**To be done:** Return every line of the entries below without changing anything.

[Records for locating displayed items]
_ _ _ _ _
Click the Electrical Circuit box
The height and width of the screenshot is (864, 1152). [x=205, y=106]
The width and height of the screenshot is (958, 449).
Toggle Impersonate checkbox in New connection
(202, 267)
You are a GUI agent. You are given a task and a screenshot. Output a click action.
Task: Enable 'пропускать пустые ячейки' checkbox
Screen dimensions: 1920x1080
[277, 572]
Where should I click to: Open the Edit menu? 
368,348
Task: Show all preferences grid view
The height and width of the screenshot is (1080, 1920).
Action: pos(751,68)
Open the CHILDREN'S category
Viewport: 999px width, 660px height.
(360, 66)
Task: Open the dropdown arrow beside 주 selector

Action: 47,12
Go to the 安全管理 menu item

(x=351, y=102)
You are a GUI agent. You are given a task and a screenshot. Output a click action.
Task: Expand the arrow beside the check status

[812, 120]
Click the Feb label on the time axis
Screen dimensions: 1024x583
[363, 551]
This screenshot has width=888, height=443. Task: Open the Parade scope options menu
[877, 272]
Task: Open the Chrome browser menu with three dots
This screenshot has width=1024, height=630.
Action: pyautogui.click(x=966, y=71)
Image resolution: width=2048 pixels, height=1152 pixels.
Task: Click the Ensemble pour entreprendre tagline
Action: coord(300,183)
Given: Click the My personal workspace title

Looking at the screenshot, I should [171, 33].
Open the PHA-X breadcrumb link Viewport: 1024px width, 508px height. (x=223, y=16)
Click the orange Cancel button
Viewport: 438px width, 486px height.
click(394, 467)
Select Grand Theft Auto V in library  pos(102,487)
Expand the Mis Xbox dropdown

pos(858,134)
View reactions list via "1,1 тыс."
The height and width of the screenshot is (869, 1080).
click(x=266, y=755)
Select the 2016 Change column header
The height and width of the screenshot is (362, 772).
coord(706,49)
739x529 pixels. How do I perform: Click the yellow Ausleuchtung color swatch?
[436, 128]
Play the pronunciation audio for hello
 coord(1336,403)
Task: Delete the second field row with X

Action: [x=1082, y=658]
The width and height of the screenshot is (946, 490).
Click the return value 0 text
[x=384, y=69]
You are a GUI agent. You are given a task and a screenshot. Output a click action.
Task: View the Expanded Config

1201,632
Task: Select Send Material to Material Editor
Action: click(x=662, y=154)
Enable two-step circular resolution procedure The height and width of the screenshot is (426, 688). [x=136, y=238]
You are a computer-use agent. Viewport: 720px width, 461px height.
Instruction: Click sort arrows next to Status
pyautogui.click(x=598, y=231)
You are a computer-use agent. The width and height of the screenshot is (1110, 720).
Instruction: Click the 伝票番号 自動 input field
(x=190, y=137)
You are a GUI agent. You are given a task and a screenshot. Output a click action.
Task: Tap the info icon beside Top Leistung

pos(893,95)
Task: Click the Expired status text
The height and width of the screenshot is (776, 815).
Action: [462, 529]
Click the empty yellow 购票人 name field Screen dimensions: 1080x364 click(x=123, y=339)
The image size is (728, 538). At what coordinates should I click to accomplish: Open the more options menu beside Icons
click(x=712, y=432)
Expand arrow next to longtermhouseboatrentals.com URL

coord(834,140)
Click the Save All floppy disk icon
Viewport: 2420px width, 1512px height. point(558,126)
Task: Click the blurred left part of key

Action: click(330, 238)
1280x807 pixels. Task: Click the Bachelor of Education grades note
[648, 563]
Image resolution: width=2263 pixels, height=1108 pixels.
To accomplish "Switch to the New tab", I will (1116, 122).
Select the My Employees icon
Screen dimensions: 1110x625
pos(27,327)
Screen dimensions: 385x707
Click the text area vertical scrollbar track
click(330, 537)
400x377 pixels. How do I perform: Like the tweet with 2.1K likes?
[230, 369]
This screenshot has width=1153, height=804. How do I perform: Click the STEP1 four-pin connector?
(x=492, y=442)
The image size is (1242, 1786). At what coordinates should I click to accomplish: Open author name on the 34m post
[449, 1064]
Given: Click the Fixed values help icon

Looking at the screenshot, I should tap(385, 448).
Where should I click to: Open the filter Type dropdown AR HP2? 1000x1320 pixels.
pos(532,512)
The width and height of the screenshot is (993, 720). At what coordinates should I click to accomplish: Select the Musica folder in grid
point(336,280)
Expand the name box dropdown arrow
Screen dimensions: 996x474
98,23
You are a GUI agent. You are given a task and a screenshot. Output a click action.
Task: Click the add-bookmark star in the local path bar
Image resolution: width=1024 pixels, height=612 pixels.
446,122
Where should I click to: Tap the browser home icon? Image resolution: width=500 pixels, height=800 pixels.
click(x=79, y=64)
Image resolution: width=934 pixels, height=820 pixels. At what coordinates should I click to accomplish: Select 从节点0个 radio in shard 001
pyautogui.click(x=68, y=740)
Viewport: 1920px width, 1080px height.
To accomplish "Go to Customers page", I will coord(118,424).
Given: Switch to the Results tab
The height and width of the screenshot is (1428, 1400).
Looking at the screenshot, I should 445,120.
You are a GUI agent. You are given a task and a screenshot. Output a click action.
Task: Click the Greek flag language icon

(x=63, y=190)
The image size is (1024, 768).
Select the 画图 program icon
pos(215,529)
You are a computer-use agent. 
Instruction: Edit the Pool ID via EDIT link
_ _ _ _ _
**Written response:**
Click the Electrical Circuit box
The height and width of the screenshot is (864, 1152). [x=205, y=106]
The width and height of the screenshot is (958, 449).
Toggle Impersonate checkbox in New connection
(202, 267)
You are a GUI agent. You are given a task and a screenshot. Output a click action.
Task: Enable 'пропускать пустые ячейки' checkbox
Screen dimensions: 1920x1080
[277, 572]
Where should I click to: Open the Edit menu? 
368,348
Task: Show all preferences grid view
The height and width of the screenshot is (1080, 1920).
Action: pos(751,68)
Open the CHILDREN'S category
Viewport: 999px width, 660px height.
(360, 66)
Task: Open the dropdown arrow beside 주 selector

Action: 47,12
Go to the 安全管理 menu item

(x=351, y=102)
You are a GUI agent. You are given a task and a screenshot. Output a click action.
Task: Expand the arrow beside the check status

[812, 120]
Click the Feb label on the time axis
Screen dimensions: 1024x583
[363, 551]
This screenshot has width=888, height=443. Task: Open the Parade scope options menu
[877, 272]
Task: Open the Chrome browser menu with three dots
This screenshot has width=1024, height=630.
Action: pyautogui.click(x=966, y=71)
Image resolution: width=2048 pixels, height=1152 pixels.
Task: Click the Ensemble pour entreprendre tagline
Action: coord(300,183)
Given: Click the My personal workspace title

Looking at the screenshot, I should [171, 33].
Open the PHA-X breadcrumb link Viewport: 1024px width, 508px height. (x=223, y=16)
Click the orange Cancel button
Viewport: 438px width, 486px height.
click(394, 467)
Select Grand Theft Auto V in library  pos(102,487)
Expand the Mis Xbox dropdown

pos(858,134)
View reactions list via "1,1 тыс."
The height and width of the screenshot is (869, 1080).
click(x=266, y=755)
Select the 2016 Change column header
The height and width of the screenshot is (362, 772).
coord(706,49)
739x529 pixels. How do I perform: Click the yellow Ausleuchtung color swatch?
[436, 128]
Play the pronunciation audio for hello
 coord(1336,403)
Task: Delete the second field row with X

Action: [x=1082, y=658]
The width and height of the screenshot is (946, 490).
Click the return value 0 text
[x=384, y=69]
You are a GUI agent. You are given a task and a screenshot. Output a click action.
Task: View the Expanded Config

1201,632
Task: Select Send Material to Material Editor
Action: click(x=662, y=154)
Enable two-step circular resolution procedure The height and width of the screenshot is (426, 688). [x=136, y=238]
You are a computer-use agent. Viewport: 720px width, 461px height.
Instruction: Click sort arrows next to Status
pyautogui.click(x=598, y=231)
You are a computer-use agent. The width and height of the screenshot is (1110, 720).
Instruction: Click the 伝票番号 自動 input field
(x=190, y=137)
You are a GUI agent. You are given a task and a screenshot. Output a click action.
Task: Tap the info icon beside Top Leistung

pos(893,95)
Task: Click the Expired status text
The height and width of the screenshot is (776, 815).
Action: [462, 529]
Click the empty yellow 购票人 name field Screen dimensions: 1080x364 click(x=123, y=339)
The image size is (728, 538). At what coordinates should I click to accomplish: Open the more options menu beside Icons
click(x=712, y=432)
Expand arrow next to longtermhouseboatrentals.com URL

coord(834,140)
Click the Save All floppy disk icon
Viewport: 2420px width, 1512px height. point(558,126)
Task: Click the blurred left part of key

Action: click(330, 238)
1280x807 pixels. Task: Click the Bachelor of Education grades note
[648, 563]
Image resolution: width=2263 pixels, height=1108 pixels.
To accomplish "Switch to the New tab", I will (1116, 122).
Select the My Employees icon
Screen dimensions: 1110x625
pos(27,327)
Screen dimensions: 385x707
Click the text area vertical scrollbar track
click(330, 537)
400x377 pixels. How do I perform: Like the tweet with 2.1K likes?
[230, 369]
This screenshot has width=1153, height=804. How do I perform: Click the STEP1 four-pin connector?
(x=492, y=442)
The image size is (1242, 1786). At what coordinates should I click to accomplish: Open author name on the 34m post
[449, 1064]
Given: Click the Fixed values help icon

Looking at the screenshot, I should tap(385, 448).
Where should I click to: Open the filter Type dropdown AR HP2? 1000x1320 pixels.
pos(532,512)
The width and height of the screenshot is (993, 720). At what coordinates should I click to accomplish: Select the Musica folder in grid
point(336,280)
Expand the name box dropdown arrow
Screen dimensions: 996x474
98,23
You are a GUI agent. You are given a task and a screenshot. Output a click action.
Task: Click the add-bookmark star in the local path bar
Image resolution: width=1024 pixels, height=612 pixels.
446,122
Where should I click to: Tap the browser home icon? Image resolution: width=500 pixels, height=800 pixels.
click(x=79, y=64)
Image resolution: width=934 pixels, height=820 pixels. At what coordinates should I click to accomplish: Select 从节点0个 radio in shard 001
pyautogui.click(x=68, y=740)
Viewport: 1920px width, 1080px height.
To accomplish "Go to Customers page", I will coord(118,424).
Given: Switch to the Results tab
The height and width of the screenshot is (1428, 1400).
Looking at the screenshot, I should 445,120.
You are a GUI agent. You are given a task and a screenshot. Output a click action.
Task: Click the Greek flag language icon

(x=63, y=190)
The image size is (1024, 768).
Select the 画图 program icon
pos(215,529)
You are a computer-use agent. 
Instruction: Edit the Pool ID via EDIT link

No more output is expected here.